At the end of 2016 the seven largest players in the Korean cement market represented 90% of the market. Since then the number at the top has shrunk.
A consortium of Hanil Cement and LK Investment Partners acquired 84.6% of Hyundai Cement for W622.1 billion in February, which would equate to about W760 billion for 100%. The buyout made Hanil Cement the country’s leading cement company with domestic shipments of 11.17 million tons, overtaking Ssangyong Cement Industrial at 9.91 million tons.
Cement companies in Korea have long struggled with moribund market conditions and several ended up with banks as major shareholders after they failed to repay their debts.
In August 2015, Sampyo Cement and KDB Private Equity bought a 55% stake in Tongyang Cement & Energy, Korea’s fourth-largest cement producer, for W290 billion. The company had been in receivership since December 2013.

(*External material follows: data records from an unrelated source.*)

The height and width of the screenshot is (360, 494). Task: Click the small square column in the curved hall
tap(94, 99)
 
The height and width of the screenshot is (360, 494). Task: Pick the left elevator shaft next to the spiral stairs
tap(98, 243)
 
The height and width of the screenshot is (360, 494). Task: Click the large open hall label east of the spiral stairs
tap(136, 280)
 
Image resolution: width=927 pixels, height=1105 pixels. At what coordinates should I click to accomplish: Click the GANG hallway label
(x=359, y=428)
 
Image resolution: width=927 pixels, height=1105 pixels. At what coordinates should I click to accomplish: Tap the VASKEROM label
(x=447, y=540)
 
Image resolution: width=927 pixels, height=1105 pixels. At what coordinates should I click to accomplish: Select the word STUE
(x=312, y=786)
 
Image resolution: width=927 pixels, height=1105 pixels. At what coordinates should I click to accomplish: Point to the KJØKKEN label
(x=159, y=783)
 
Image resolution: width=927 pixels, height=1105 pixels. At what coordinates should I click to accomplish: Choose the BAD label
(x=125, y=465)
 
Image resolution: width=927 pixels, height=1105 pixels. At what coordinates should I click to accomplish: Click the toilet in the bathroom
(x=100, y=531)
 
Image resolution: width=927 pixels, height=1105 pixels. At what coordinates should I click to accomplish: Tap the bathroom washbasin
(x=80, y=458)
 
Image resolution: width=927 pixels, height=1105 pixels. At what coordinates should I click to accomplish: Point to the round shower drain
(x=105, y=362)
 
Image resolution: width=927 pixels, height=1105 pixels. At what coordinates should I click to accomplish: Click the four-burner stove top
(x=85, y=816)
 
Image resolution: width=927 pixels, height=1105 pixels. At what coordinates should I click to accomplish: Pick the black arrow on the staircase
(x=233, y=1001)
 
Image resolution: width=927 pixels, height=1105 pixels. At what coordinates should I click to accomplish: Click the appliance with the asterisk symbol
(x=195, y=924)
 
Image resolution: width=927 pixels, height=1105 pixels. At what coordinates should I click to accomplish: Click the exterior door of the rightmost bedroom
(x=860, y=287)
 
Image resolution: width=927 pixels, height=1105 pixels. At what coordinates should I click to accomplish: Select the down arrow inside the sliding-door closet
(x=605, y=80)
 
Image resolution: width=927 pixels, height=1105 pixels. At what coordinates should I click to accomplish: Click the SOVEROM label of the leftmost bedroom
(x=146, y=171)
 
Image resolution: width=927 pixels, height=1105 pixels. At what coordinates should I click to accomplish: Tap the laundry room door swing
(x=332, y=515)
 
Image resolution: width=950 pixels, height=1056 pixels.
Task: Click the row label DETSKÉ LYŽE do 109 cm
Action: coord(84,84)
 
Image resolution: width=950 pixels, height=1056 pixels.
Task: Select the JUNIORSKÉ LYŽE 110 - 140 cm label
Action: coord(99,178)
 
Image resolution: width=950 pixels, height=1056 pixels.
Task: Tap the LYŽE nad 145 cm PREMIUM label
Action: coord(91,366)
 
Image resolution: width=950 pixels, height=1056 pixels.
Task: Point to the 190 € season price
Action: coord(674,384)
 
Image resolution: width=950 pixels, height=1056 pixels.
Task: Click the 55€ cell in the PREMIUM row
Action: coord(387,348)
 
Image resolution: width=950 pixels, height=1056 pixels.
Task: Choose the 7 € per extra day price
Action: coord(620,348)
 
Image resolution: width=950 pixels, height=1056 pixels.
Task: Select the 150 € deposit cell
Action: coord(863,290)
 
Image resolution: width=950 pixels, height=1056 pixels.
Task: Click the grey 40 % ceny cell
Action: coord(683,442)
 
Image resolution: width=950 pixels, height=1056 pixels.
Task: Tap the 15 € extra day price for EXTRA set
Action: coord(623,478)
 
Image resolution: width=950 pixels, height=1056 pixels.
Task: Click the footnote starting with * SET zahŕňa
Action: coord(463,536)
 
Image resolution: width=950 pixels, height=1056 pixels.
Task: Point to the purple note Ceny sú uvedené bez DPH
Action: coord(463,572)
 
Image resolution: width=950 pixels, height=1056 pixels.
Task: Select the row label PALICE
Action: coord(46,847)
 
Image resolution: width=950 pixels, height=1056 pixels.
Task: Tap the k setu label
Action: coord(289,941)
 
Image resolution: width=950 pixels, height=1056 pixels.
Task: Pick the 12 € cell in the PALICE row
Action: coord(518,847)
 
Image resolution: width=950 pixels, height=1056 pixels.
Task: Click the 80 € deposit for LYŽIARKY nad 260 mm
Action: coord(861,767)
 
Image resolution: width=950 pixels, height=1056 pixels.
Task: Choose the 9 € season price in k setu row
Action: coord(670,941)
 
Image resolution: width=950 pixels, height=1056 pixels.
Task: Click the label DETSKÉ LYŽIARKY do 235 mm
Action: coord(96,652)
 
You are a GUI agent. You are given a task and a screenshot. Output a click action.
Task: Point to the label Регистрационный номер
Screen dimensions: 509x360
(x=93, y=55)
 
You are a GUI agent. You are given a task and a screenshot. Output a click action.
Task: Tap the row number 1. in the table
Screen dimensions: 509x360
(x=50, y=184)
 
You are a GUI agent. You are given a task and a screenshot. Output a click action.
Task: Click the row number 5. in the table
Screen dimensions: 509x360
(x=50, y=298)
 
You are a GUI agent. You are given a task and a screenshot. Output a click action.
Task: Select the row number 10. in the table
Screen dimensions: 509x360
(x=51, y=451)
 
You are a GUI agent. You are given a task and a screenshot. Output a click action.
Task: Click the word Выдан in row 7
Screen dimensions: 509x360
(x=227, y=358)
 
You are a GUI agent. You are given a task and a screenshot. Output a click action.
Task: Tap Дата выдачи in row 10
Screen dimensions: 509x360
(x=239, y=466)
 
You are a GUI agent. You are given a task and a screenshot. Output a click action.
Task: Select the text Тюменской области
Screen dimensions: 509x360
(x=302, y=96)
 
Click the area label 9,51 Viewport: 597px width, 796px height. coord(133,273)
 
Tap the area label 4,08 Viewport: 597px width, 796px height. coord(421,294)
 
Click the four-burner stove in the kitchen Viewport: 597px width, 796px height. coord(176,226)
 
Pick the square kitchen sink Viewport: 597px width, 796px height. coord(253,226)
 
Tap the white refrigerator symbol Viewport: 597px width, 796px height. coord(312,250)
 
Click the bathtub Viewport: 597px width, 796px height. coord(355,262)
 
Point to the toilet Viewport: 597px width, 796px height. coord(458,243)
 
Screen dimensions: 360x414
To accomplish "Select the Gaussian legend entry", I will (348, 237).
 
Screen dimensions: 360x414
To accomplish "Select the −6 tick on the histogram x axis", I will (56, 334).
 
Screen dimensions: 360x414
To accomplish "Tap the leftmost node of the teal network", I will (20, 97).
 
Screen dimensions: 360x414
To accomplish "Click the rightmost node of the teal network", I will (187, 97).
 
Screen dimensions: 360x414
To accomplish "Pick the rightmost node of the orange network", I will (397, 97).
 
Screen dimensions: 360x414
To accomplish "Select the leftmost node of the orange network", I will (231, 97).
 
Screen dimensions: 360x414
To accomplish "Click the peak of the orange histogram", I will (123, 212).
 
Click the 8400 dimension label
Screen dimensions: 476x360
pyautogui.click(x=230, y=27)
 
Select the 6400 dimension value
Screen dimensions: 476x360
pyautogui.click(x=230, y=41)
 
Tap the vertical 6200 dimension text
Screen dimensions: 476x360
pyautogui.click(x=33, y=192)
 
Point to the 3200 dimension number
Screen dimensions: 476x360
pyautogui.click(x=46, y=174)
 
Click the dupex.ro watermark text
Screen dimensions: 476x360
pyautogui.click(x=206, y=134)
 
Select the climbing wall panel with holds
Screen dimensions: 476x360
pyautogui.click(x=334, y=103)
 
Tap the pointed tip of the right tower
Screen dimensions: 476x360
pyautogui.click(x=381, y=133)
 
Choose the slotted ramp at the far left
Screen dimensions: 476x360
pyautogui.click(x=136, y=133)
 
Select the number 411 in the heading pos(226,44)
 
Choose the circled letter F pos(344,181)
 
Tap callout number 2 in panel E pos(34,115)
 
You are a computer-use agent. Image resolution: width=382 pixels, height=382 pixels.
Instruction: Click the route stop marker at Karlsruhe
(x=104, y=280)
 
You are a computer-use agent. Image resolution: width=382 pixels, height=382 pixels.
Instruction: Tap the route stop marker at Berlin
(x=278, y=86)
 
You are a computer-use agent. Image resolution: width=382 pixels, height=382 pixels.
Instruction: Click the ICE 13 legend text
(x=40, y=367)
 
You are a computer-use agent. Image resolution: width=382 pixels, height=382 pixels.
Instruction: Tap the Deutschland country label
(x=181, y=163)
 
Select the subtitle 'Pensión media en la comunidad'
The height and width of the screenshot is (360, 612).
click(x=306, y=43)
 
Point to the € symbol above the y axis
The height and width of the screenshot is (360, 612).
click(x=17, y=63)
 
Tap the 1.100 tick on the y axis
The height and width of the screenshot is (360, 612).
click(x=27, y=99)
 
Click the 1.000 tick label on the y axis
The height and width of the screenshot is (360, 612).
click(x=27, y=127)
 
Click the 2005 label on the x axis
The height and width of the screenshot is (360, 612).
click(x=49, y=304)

Then in December, Korean private equity firm Hahn & Co bought 46.14% of Ssangyong Cement Industrial, the country’s largest – and also bankrupt – cement manufacturer, for around $683 million. It bought the shares from Ssangyong’s bank creditors, led by Korea Development Bank.
Hahn previously acquired Daehan Cement in a bankruptcy court-overseen process in 2012.
THE ROLE OF FUNDS
Private equity funds have in a few cases bet that they could reduce costs more effectively than multinational players in Korea.
That was the strategy of KKR when it bought Oriental Brewery from AB InBev, Carlyle when it acquired ADT Korea from Tyco, as well as in MBK’s acquisition of HomePlus from Tesco.
In this case Baring Asia has been able to cut costs at Halla Cement in a very short time frame.
European building materials firm LafargeHolcim said in March 2016 that it had signed an agreement with a consortium of private equity funds, Korean fund Glenwood and Baring Asia for the divestment of Lafarge Halla Cement in South Korea for an enterprise value of W560 billion ($478.48 million at the time).
It was not the first time Baring Asia had bought businesses from Lafarge. The Hong Kong-based private equity company bought a 14% stake in Lafarge’s Indian operation in 2013 for $225 million. It subsequently exited the stake by selling it to Lafarge for around $253.15 million in June 2015, just before the Swiss company merged with Holcim.
Baring Asia bought the common equity in Halla Cement while Glenwood provided the mezanine finance in the transaction.
Baring Asia has since recapitalised the company and taken out the expensive mezanine finance.
The transaction is subject to customary regulatory approvals, and is expected to close in the first quarter of next year.
Citi acted as exclusive financial advisor to Baring Asia. Korea Development Bank advised Asia Cement.